Figure 7. miR-15a/16–1 antagomir alleviates TBI-induced glial activation and infiltration of peripheral immune cells in mouse brains.

C57BL/6J mice were subjected to experimental TBI and intranasally treated with the miR-15a/16-1 antagomir or control antagomir at 2 hours after surgery. Astrocytic activation and microglial polarization were examined in brain sections at 3 days after CCI surgery. (A–C) Representative images of GFAP (green, an astrocyte marker)/DAPI (blue) immunofluorescence staining in the perilesional CTX, EC, and STR regions. (D–F) Quantitative analysis of GFAP⁺ cells in the perilesional CTX, EC, and STR areas. (G and H) Representative images of Iba-1 (green)/CD16/32 (red) and Iba-1 (green)/CD206 (red) double-immunofluorescence staining in the perilesional brain regions. (I and J) Quantitative analysis of Iba-1⁺CD16/32⁺ and Iba-1⁺CD206⁺ cells. (K and L) The infiltration of peripheral neutrophils and macrophages was examined in perilesional brain regions.
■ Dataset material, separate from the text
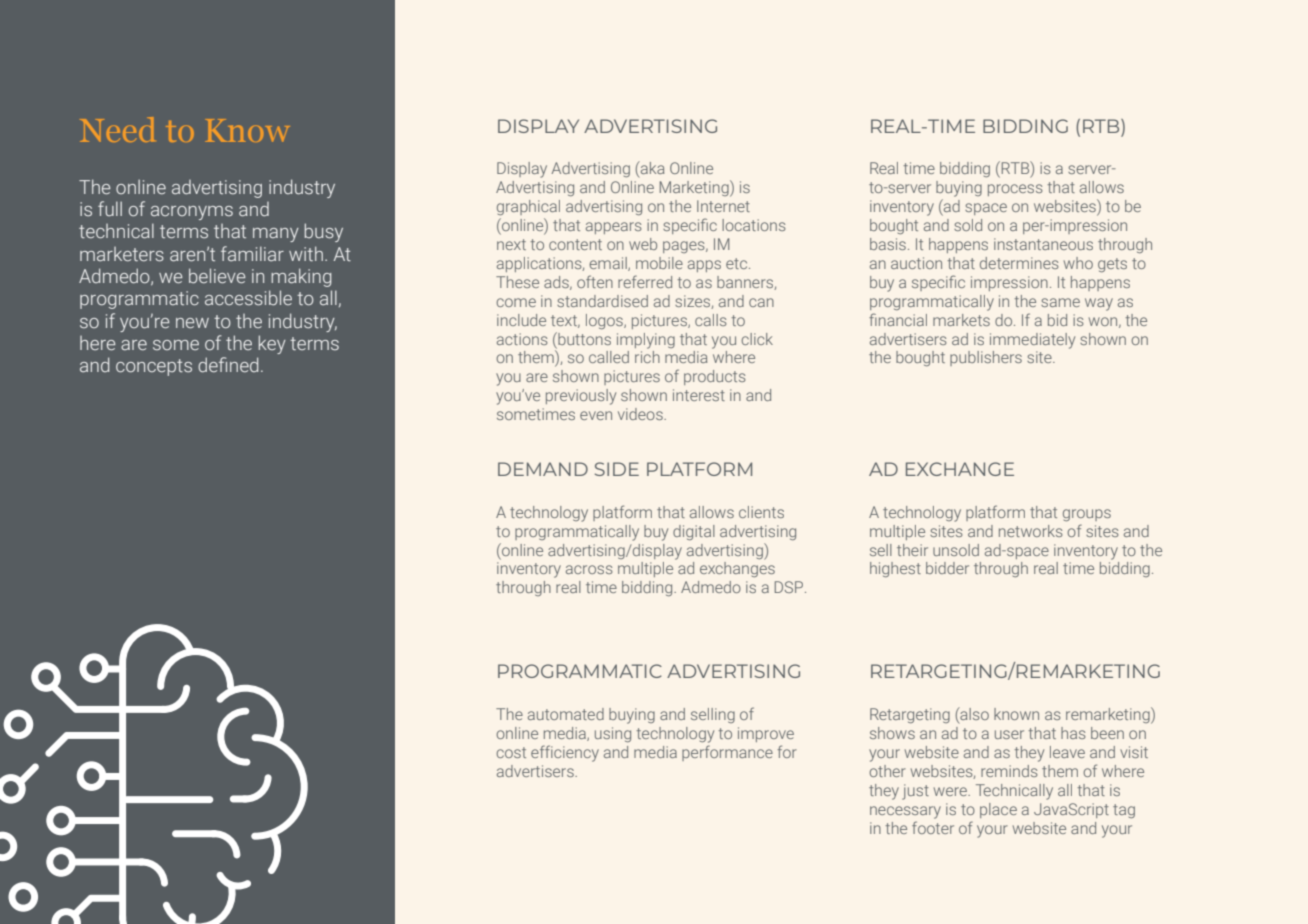  What do you see at coordinates (651, 169) in the screenshot?
I see `aka` at bounding box center [651, 169].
Representative images of NeuN (green)/Ly-6B (red) and F4/80 (green)/DAPI (blue) immunostaining in perilesional brain regions. (M and N) Quantitative analysis of Ly-6B⁺ neutrophils and F4/80⁺ macrophages in perilesional brain regions. Data are presented as mean ± SD, n = 6/group. Statistical analyses were performed by 1-way ANOVA and Tukey’s post hoc test. ***P < 0.001 versus TBI + control antagomir group. Scale bars: 100 μm (top), 20 μm (bottom).
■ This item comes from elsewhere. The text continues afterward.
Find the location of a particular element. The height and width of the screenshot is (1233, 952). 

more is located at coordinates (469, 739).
Figure 8. Genetic deletion and pharmacological inhibition of miR-15a/16–1 function reduces the inflammatory burden in posttrauma brains.
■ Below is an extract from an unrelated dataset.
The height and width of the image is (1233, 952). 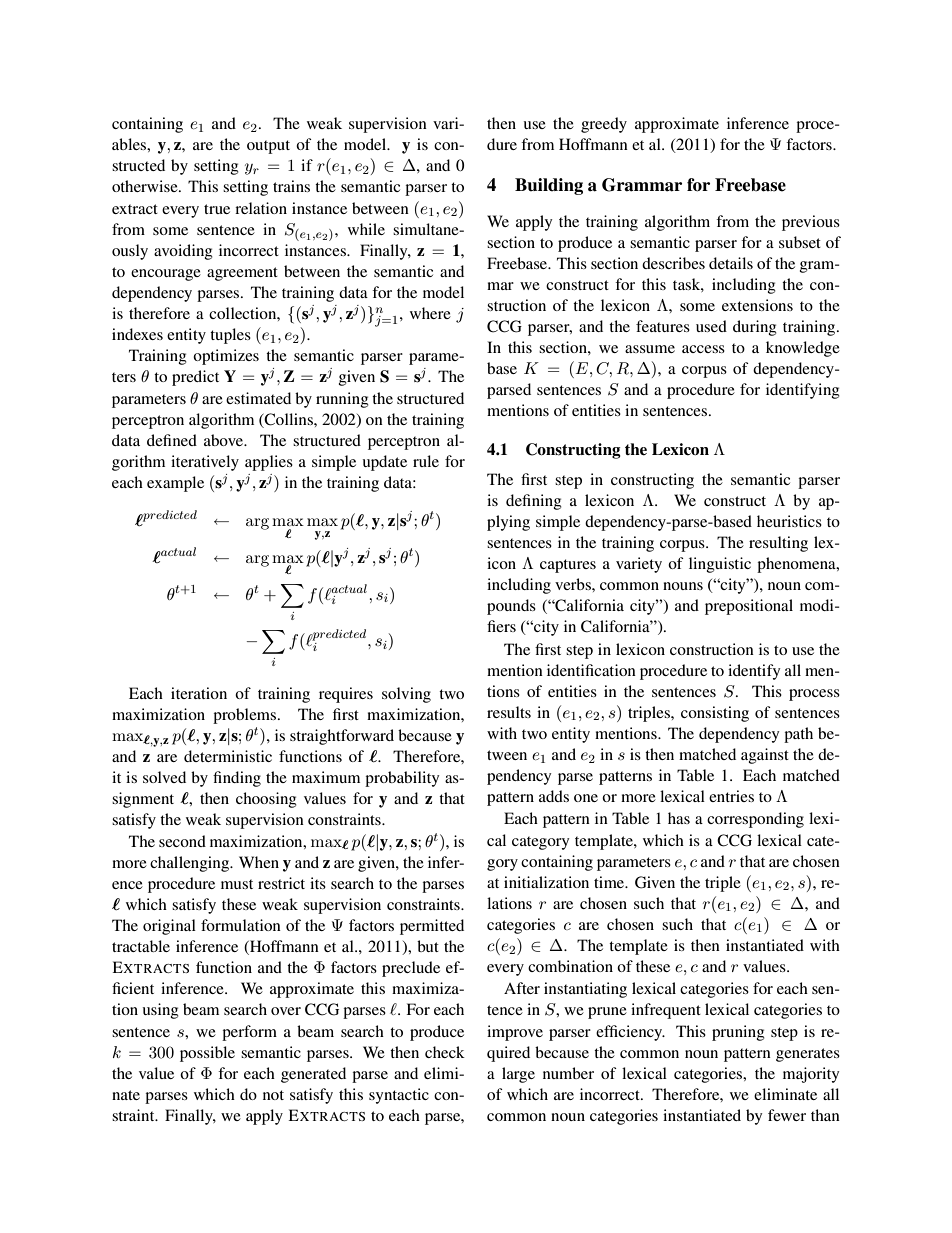 I want to click on previous, so click(x=811, y=223).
(A–E) miR-15a/16-1–KO and WT mice were subjected to experimental TBI or sham operation. A panel of 40 inflammatory mediators was examined in mouse brains at 3 days after CCI surgery. (A) A heatmap showing the mean expression levels of 40 inflammatory mediators in posttrauma brains from experimental groups. (B–E) Quantitative analysis of 40 brain inflammatory mediators in experimental groups. Data are presented as mean ± SD, n = 4/group. Statistical analyses were performed by 1-way ANOVA and Tukey’s test or Kruskal-Wallis test & Dunn’s test. ^&,*P < 0.05, ^&&,**P < 0.01, and ^&&&,***P < 0.001, where & represents TBI + WT versus Sham + WT group and * represents TBI + KO versus TBI + WT group. (F–J)C57BL/6J mice were subjected to experimental TBI and intranasally treated with the miR-15a/16–1 antagomir or control antagomir at 2 hours after surgery. A panel of 40 inflammatory mediators was measured in mouse brains at 3 days after CCI surgery. (F) A heatmap showing the mean expression levels of 40 inflammatory mediators in posttrauma brains from experimental groups. (G–J) Quantitative analysis of 40 brain inflammatory mediators in experimental groups. Data are presented as mean ± SD, n = 4/group. Statistical analyses were performed by 1-way ANOVA and Tukey’s test or Kruskal-Wallis test and Dunn’s test. ^&,*P < 0.05, ^&&,**P < 0.01, and ^&&&,***P < 0.001 where & represents TBI + control antagomir versus Sham + control antagomir group and * represents TBI + miR-15a/16-1 antagomir versus TBI + control antagomir group.